BUSINESS

ERC flags risks in power listing law, eyes change

ERC flags risks in power listing law, eyes change

Maria Bernadette Romero

The Energy Regulatory Commission (ERC) is reexamining the law that requires power generation companies (gencos) to publicly offer or list their shares, warning that strict enforcement could cut the country’s installed capacity in half.

ERC chairperson Francis Saturnino Juan stated during a public meeting last week that the agency must carefully balance the legal mandate under Section 43(t) of the Electric Power Industry Reform Act (EPIRA) with the realities faced by the generation companies.

“Our requirement of public offering means we will have to issue the rules, since it is our mandate to implement the Section 43(t) requirement — rules that will be aligned to ensure the restructuring and modernization of the power industry,” Juan said.

Under the law, new gencos are not required to comply upon application, but within five years of receiving a Certificate of Compliance (CoC), they must either list shares on the Philippine Stock Exchange (PSE) or register their securities.

Bourse listing required

Juan noted, however, that not all companies may be able to meet the PSE’s requirements.

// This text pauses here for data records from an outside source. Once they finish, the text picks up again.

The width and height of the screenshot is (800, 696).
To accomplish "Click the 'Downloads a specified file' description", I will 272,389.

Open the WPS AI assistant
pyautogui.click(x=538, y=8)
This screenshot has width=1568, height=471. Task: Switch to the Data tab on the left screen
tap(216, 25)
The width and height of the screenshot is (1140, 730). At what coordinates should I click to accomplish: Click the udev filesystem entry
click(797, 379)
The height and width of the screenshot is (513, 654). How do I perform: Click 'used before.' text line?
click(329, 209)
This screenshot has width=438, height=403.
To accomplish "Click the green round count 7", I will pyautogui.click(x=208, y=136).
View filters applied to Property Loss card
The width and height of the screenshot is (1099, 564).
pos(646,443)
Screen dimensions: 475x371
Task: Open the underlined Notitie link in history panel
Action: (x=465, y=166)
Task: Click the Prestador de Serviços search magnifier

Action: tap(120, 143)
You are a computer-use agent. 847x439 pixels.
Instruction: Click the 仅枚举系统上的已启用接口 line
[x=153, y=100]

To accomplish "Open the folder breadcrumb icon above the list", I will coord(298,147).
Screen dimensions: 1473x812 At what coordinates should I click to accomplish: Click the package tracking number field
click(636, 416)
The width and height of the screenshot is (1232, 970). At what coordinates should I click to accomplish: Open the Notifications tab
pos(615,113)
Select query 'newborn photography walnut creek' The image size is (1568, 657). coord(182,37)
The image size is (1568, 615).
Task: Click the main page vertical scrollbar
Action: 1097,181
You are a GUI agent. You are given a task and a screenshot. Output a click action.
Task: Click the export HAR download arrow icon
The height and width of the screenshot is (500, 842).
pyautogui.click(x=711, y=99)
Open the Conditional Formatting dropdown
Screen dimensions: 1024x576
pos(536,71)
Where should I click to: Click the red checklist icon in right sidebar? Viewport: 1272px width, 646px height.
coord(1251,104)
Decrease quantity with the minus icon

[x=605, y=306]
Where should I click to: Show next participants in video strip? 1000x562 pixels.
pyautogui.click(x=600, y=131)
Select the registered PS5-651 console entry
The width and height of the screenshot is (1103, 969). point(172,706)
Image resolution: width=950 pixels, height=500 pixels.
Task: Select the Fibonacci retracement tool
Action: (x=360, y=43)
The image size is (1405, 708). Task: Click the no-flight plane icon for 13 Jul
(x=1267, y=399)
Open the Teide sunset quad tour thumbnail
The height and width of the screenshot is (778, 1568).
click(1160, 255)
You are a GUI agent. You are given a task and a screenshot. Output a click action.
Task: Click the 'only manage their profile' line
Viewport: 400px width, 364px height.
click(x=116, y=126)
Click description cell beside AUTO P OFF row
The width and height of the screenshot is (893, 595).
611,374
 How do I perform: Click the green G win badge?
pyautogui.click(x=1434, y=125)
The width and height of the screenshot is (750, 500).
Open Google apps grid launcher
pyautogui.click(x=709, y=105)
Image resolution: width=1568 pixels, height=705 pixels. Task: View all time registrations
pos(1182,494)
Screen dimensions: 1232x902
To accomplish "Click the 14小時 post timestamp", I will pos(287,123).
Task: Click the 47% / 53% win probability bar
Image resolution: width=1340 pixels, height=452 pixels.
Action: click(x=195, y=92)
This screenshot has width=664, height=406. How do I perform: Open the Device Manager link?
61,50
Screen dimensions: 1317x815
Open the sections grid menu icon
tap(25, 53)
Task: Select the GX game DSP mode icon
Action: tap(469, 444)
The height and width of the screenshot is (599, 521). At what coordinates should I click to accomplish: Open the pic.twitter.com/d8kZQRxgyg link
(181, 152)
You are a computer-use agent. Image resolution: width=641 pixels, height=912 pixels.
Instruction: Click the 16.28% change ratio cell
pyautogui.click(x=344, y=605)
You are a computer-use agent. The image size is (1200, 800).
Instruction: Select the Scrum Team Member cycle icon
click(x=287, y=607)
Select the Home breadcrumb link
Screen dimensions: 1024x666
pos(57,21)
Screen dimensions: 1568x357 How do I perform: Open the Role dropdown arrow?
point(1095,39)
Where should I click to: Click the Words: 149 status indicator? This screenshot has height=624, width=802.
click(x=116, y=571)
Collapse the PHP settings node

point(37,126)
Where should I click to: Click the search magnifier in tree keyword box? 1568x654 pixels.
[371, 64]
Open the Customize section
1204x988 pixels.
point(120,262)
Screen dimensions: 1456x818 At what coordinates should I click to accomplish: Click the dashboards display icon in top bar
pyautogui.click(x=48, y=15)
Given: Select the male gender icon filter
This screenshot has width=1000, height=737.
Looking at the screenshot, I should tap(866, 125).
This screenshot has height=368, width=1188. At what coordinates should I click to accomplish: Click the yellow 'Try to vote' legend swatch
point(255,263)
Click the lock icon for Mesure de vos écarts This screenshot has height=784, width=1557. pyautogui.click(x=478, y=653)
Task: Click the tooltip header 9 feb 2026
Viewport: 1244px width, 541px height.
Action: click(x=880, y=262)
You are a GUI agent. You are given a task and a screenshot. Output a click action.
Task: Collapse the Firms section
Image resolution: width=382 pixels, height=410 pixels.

“Not all gencos can comply with the requirements of PSE to be able to list publicly, so I think we have to take into consideration these requirements,” he said.

He warned that enforcing the rule without adjustment could result in significant power supply losses.

“Assuming we require those that can comply with PSE listing, then only 50 percent will be able to comply, while the other 50 percent will not.”

“So we will deny them CoC and PAO, and we will lose 50 percent of the installed capacity. That’s the kind of dilemma or predicament we might face,” Juan explained.

The ERC is now weighing possible amendments to its CoC rules or performance-based regulation guidelines to clarify compliance.